---- Excerpted data
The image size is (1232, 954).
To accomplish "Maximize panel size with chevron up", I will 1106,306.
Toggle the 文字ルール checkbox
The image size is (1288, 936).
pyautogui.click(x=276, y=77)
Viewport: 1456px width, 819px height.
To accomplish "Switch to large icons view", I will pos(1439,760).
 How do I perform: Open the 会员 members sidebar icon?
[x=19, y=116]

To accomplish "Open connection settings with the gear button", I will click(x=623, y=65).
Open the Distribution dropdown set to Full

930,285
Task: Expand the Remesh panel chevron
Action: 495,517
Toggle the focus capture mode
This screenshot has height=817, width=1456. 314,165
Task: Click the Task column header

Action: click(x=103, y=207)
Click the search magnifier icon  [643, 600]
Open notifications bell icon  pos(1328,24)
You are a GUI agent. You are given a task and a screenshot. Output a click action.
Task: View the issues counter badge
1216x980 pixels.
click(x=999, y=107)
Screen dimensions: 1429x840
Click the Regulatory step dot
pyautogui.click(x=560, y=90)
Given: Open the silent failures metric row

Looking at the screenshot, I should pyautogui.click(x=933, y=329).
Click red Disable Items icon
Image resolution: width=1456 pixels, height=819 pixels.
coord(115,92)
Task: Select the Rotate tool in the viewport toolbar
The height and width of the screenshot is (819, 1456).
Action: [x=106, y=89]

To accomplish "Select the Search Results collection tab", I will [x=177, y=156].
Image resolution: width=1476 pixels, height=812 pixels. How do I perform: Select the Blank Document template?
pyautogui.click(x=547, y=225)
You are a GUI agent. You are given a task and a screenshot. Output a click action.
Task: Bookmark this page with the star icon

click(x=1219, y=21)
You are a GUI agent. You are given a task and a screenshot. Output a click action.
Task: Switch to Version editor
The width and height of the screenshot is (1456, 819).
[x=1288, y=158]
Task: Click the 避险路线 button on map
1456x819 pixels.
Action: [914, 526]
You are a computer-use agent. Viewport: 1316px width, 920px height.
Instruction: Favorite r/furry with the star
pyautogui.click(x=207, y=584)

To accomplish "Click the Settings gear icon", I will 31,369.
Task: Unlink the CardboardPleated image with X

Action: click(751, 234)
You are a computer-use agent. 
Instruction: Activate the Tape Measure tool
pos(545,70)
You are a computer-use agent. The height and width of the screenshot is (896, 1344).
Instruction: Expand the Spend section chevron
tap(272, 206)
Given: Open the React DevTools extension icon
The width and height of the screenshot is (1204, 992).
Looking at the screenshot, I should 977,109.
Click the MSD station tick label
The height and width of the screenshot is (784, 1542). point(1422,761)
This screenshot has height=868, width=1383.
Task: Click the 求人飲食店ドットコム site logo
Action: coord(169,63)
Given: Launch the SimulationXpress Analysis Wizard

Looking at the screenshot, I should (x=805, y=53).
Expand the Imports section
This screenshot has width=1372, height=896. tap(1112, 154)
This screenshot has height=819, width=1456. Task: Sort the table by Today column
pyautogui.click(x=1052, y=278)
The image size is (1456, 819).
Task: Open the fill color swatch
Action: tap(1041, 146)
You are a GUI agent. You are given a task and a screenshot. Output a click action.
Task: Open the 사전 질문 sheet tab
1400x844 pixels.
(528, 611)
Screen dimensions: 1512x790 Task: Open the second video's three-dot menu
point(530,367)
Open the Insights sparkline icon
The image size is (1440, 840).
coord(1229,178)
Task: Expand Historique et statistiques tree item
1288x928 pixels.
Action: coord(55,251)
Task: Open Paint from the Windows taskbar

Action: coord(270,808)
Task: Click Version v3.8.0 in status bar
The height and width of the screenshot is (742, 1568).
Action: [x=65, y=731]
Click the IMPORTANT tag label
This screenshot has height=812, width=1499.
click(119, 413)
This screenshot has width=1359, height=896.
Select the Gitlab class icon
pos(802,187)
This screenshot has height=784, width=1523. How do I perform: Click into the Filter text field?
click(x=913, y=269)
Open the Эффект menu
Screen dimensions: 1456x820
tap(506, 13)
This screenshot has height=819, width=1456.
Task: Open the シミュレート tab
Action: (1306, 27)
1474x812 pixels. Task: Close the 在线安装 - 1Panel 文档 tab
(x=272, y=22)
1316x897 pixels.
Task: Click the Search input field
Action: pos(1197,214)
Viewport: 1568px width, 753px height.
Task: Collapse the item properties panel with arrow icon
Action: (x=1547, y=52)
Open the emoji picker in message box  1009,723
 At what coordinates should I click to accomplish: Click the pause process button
--------
— Exercise requirements —
From the listing above, give the number of lines in which the word "computer" occurs, and nothing else.

— Worked solution —
3